As applications, I will explain how to construct the following structures from the Lagrangian classes: (1) cohomological Hall algebras for 3-Calabi-Yau categories, (2) relative Donaldson-Thomas invariants for Fano 4-folds with anti-canonical divisors, (3) refined surface counting invariants for Calabi-Yau 4-folds, (4) cohomological field theories for gauged linear sigma models.

This is joint work in progress with Adeel Khan, Tasuki Kinjo, and Pavel Safronov.

Past talks

Yehao Zhou, SIMIS & Fudan University
04/16, SCMS room 102, Fudan University

Stable envelope for critical loci
In this talk, we will introduce a generalization of Maulik-Okounkov’s stable envelopes to equivariant critical cohomology. In the case of a tripled quiver variety with standard cubic potential, this reduces to MO’s stable envelope for the Nakajima variety of the corresponding doubled quiver along the dimensional reduction. We define non-abelian stable envelopes for quivers with potentials following a similar construction of Aganagic-Okounkov, and use them to relate critical COHAs to the abelian stable envelopes. Explicit computations are given in three examples: 1) Verma modules and higher spin representations of the Yangian of sl(2); 2) oscillator representations of the shifted Yangian of sl(2); 3) fundamental representation of the Yangian of sl(2|1). This talk is based on joint work in progress with Yalong Cao, Andrei Okounkov, and Zijun Zhou.

Will Donovan, Tsinghua University
On Monday as an exception! 2pm 03/31, SIMIS room 1310

Exceptional surfaces in 3-folds and derived symmetries Video
Crepant resolutions of 3-fold singularities may contain elaborate configurations of exceptional surfaces. Using toric cases as a guide, I review some known contributions of these configurations to the derived autoequivalence group of the resolution, particularly from the work of Seidel-Thomas, and discuss work in progress with Luyu Zheng.
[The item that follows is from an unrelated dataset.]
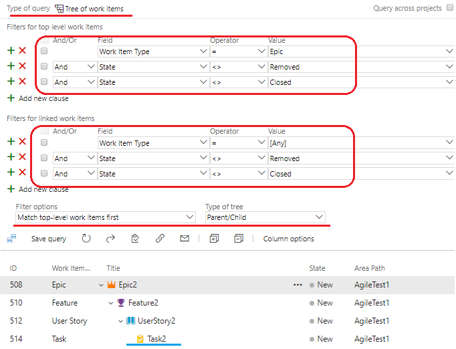The height and width of the screenshot is (349, 456).
Task: Remove the top-level Work Item Type clause
Action: 22,51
Yingchun Zhang, Zhejiang University
03/26, SCMS room 102, Fudan University

Quantum cohomology/quantum K rings and cluster algebras
I will introduce a relation between the quantum cohomology ring/quantum K ring of a quiver variety and the cluster algebra. More explicitly, given a quiver with potential, there is an injective ring homomorphism from the cluster algebra to quantum cohomology/quantum K ring of the corresponding quiver variety. This relation has been proved for A and D type quivers.